2. All of the programs reviewed included measures to improve fiscal governance, such as expenditure management, setting of budgetary spending allocations and priorities, expenditure controls, reporting, and transparency. In Mozambique, for example, reforms included the publication of budget plans and outcomes. Programs often focused on improving cost-effectiveness and spending composition by including measures to reduce hiring excessive number of teachers, improve the school curriculum, introduce second shifts in schools, reorient spending towards primary education and basic health care, and protect such spending during fiscal adjustment.

3. The scope of spending targets that could be monitored was constrained by lack of data on the intrasectoral allocation of education and health care spending, incomplete coverage of these sectors, and lags in the availability of data. Notwithstanding these challenges and given the complex link between spending and final outcomes, programs monitored actual spending and developments in intermediate social indicators such as the hiring or firing of teachers and consolidation of schools (Armenia), increasing water supply and number of classrooms created (Côte d’Ivoire), reducing stays in hospitals (the Kyrgyz Republic), and increasing the share of textbooks in the budget (Malawi).

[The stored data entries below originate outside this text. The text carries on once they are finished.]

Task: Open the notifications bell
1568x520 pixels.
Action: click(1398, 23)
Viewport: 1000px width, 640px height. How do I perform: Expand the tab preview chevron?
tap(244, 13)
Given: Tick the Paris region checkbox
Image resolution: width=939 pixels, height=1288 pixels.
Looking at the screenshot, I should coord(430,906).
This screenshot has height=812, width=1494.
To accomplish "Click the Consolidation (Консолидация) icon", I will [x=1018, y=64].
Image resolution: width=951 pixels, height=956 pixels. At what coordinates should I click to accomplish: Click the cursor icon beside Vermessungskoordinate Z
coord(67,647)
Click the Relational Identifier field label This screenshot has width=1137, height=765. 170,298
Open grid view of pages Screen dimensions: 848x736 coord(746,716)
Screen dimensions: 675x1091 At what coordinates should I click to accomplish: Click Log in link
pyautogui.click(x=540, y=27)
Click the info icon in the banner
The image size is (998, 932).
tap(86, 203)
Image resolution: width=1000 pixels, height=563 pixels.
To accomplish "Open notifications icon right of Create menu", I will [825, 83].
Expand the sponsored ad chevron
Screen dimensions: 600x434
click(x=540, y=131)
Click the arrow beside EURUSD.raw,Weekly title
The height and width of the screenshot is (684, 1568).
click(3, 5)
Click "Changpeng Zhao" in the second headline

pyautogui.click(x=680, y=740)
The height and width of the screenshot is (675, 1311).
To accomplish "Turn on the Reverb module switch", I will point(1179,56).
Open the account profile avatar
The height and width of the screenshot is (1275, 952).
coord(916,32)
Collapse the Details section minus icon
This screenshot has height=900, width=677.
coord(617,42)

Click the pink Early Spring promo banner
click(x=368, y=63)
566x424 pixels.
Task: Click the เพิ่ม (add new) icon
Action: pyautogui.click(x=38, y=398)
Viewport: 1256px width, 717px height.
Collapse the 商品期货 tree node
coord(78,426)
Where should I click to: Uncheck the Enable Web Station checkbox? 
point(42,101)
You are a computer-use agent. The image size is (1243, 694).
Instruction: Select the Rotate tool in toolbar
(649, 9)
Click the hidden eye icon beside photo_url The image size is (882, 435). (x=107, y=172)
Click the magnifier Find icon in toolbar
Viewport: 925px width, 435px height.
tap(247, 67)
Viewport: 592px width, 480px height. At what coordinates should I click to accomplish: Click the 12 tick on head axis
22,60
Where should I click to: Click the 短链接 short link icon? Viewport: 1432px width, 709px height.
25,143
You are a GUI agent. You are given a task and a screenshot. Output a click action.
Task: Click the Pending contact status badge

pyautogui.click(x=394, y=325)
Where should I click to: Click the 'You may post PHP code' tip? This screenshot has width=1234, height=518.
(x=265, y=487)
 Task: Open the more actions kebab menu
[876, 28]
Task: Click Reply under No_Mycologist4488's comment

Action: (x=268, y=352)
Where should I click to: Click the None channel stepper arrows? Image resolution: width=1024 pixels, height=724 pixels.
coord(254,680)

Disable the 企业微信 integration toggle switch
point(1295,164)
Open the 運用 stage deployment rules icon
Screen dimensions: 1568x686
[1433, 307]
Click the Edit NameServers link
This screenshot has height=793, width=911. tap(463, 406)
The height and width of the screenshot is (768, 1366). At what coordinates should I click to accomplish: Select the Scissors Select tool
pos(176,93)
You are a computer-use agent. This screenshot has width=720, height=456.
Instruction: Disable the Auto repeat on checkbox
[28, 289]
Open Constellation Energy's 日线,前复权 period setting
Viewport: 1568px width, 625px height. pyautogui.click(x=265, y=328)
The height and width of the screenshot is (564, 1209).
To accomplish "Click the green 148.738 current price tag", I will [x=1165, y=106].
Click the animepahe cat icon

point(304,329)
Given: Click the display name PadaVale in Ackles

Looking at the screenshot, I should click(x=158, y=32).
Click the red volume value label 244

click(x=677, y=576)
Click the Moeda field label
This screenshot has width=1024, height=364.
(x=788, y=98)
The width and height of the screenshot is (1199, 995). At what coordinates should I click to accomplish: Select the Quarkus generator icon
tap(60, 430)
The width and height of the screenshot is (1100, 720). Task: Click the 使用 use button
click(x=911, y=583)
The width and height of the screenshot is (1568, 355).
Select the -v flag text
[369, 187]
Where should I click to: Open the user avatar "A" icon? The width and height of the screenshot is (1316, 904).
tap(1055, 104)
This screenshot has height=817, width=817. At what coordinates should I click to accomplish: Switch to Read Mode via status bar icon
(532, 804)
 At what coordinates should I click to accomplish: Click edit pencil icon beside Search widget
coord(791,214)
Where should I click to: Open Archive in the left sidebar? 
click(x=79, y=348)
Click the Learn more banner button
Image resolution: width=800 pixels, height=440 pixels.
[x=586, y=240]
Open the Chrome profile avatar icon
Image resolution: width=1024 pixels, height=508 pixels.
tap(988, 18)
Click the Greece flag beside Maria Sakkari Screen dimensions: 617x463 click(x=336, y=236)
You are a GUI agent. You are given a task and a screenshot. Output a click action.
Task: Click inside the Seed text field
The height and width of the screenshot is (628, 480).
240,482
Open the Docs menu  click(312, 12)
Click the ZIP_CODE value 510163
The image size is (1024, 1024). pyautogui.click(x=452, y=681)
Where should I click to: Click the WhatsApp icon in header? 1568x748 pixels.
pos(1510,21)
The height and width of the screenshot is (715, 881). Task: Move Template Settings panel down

4. A number of innovations have strengthened monitoring, including the introduction of explicit targets. In more recent ESAF-supported programs, formulating a clear framework in program documents that integrated social spending targets with a time path of specified indicators and outcomes, improved the focus and monitoring of social policy. In specifying public spending targets and policy measures and in monitoring, IMF staff collaborated with the World Bank and regional development banks.

5. Conditionality3 was attached to public spending targets and to key reforms for which timely implementation was essential to the success of the program. However, conditionality was used sparingly and was designed to encourage the timely completion of sectoral and national poverty reduction strategies and action plans, which were prerequisites for establishing a clear operational strategy for improving access to social services over the medium-term.


1 In late 1999 the ESAF was replaced with the new Poverty Reduction Growth Facility (PRGF).
2 These countries were selected to be representative of the group of ESAF countries and on the basis of data availability. They included Armenia, Bolivia, Burkina Faso, Côte d’Ivoire, Georgia, Ghana, the Kyrgyz Republic, Lao People’s Democratic Republic, Malawi, Mozambique, and Uganda.
3 Policy measures that members intend to follow as a condition for the use of IMF financial resources.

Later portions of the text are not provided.